Das hat Folgen: In einem unsanierten alten Haus der schlechtesten Energieeffizienzklasse H wäre die Effizienz der Wärmepumpe laut der Auswertung 36 Prozent geringer als in der Klasse A++. Oder bemessen am Geldbeutel: In einem modernen 160 Quadratmeter großen Einfamilienhaus der Energieeffizienzklasse A+ mit Wärmepumpe würden sich die Energiekosten nach Berechnungen der Studienautoren auf rund 470 Euro pro Jahr belaufen, bei einer Gasheizung wären es rund 200 Euro mehr. In einem ungedämmten Haus der Klasse H würde sich der Effekt umkehren: Die Gasheizung würde dort Energiekosten in Höhe von rund 4.520 Euro pro Jahr verursachen, die Wärmepumpe hingegen rund 5.900 Euro.
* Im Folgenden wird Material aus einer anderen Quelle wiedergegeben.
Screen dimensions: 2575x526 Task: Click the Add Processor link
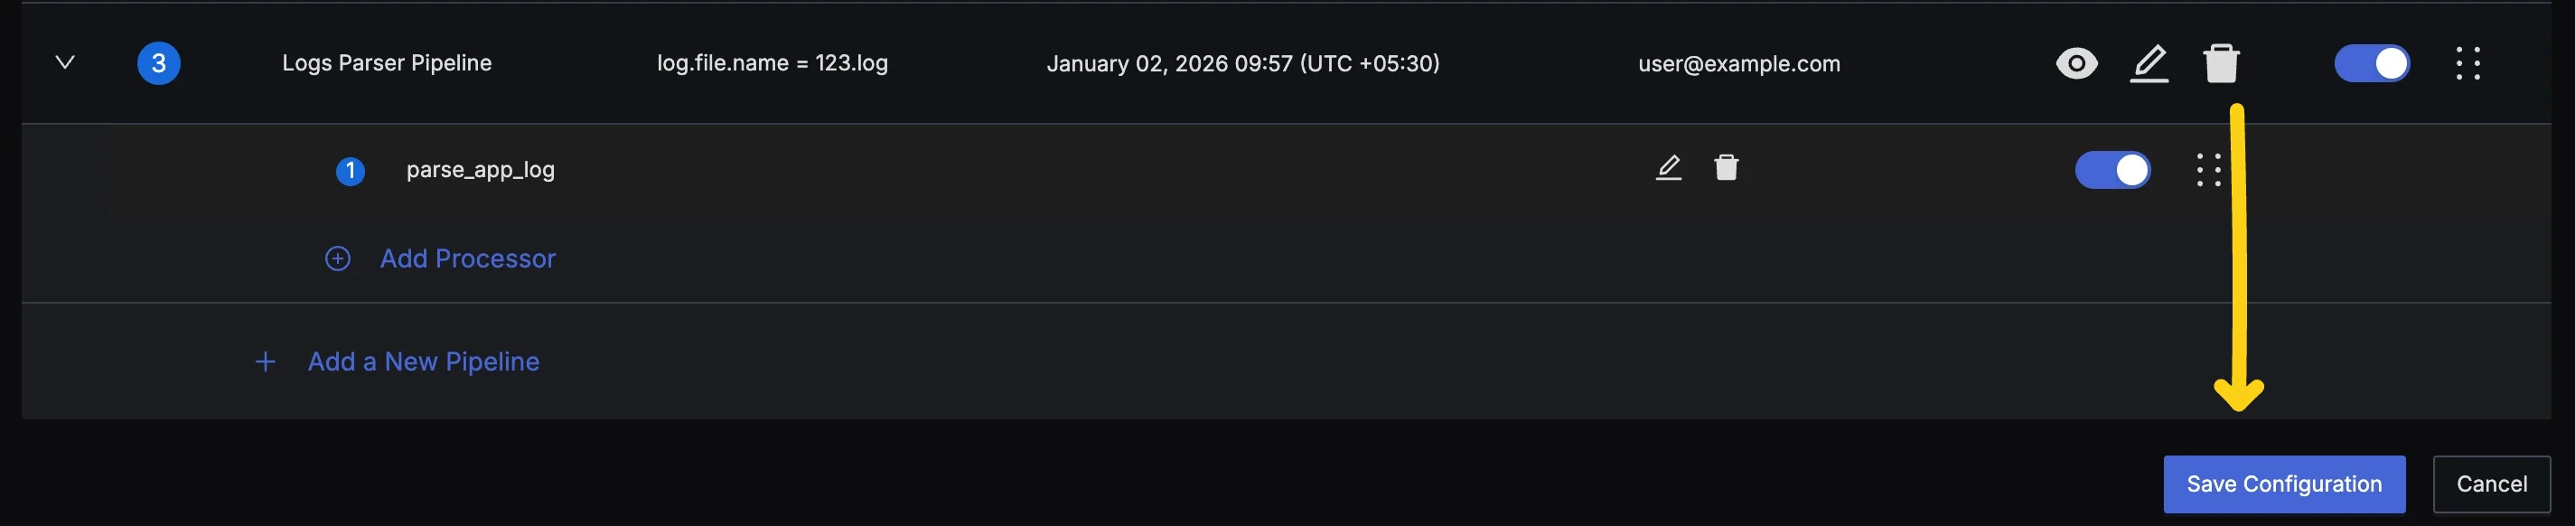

Wärmepumpen-Verband sieht Gebäude gerüstet

Allerdings dürften sich in der Realität kaum derart unsanierte Gebäude mit einer eingebauten Wärmepumpe finden. Insofern kommt Martin Sabel, Geschäftsführer des Bundesverbands Wärmepumpe (BWP), zu einem anderen Ergebnis als die Studienautoren: Oft würden wenige Maßnahmen ausreichen, um den effizienten Betrieb zu ermöglichen. Der Gebäudebestand sei überwiegend für den Einsatz von Wärmepumpen geeignet, sagte Sabel unserer Redaktion.
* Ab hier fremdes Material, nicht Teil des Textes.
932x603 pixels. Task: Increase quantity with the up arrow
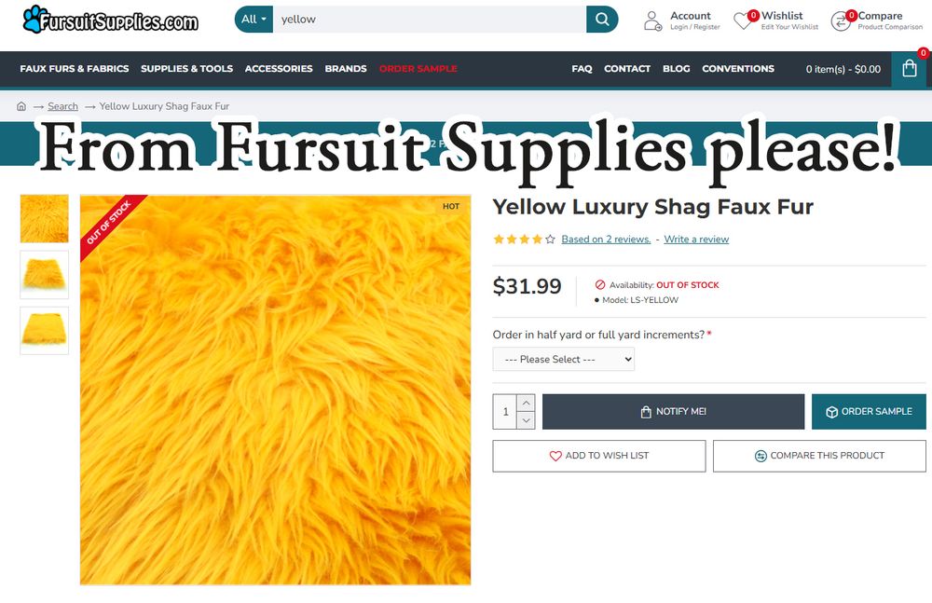(526, 403)
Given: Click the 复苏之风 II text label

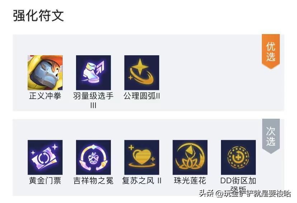Looking at the screenshot, I should tap(142, 180).
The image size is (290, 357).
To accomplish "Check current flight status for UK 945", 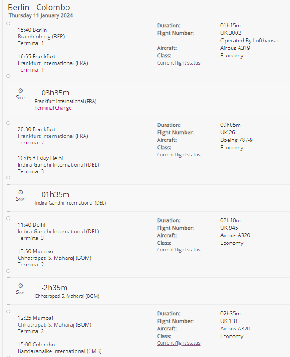I will [x=179, y=250].
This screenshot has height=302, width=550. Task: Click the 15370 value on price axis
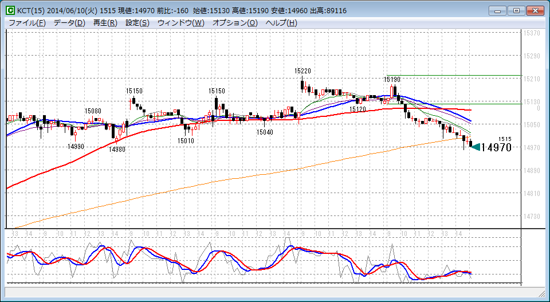532,33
„Dabei ist es durchaus sinnvoll, dass viele Hauseigentümer den Einbau einer Wärmepumpe zum Anlass nehmen, um auch die Gebäudehülle zu verbessern und damit den Wärmebedarf des Gebäudes abzusenken“, sagt Sabel. In der Dämmindustrie wittert man bereits Sonderkonjunktur. „Wärmepumpen sind für viele Gebäude der richtige Weg – vorausgesetzt, die Gebäude sind darauf vorbereitet“, sagt VDPM-Vorsitzender Christoph Dorn.
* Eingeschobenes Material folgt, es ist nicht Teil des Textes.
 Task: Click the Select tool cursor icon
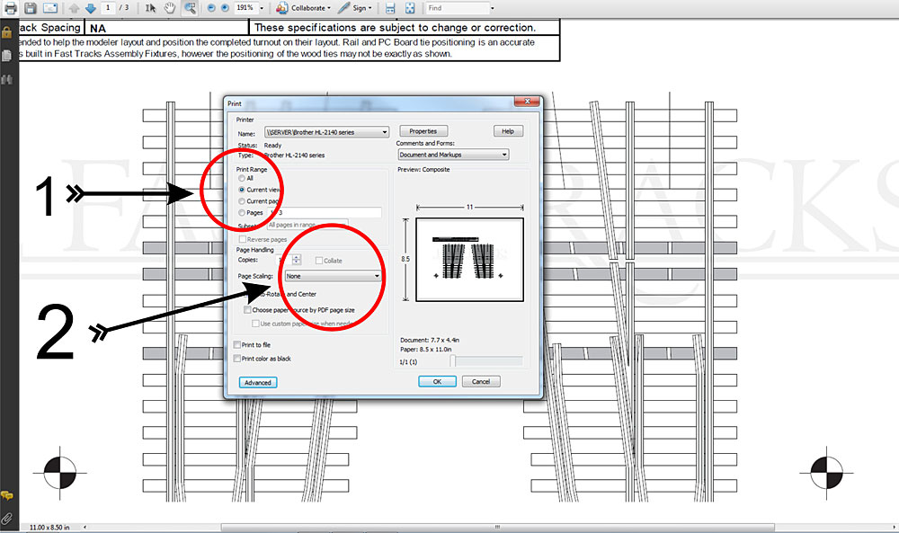tap(151, 8)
Für viele neuere Gebäude, die moderne Gasheizungen eingebaut haben, wird ein Heizungstausch so schnell nicht in Frage kommen. Im Durchschnitt sind die Heizungen hierzulande 17 Jahre alt, eine gute Heizung kann auch gut und gerne 30 Jahre halten, ehe sie gewechselt werden muss. Und der Neubau als Wachstumstreiber für den Wärmepumpeneinbau bricht derzeit ein. Will die Ampel-Koalition ihr Ziel von 500.000 neuen Wärmepumpen pro Jahr ab 2024 erreichen, wird sie nicht drumherumkommen, den Bestand ins Auge zu nehmen.

Dort ist es zuletzt nur mäßig vorangegangen. In den 2010er-Jahren attestierten manche Deutschland einem Dämmwahn, sprachen vom Land der Dichter und Dämmer. Doch der Trend ist rückläufig. 2012 wurden noch über 42 Millionen Quadratmeter gedämmt, im vergangenen Jahr waren nicht einmal mehr 36 Millionen Quadratmeter. Für den Wärmepumpenhochlauf könnte das noch zum Problem werden.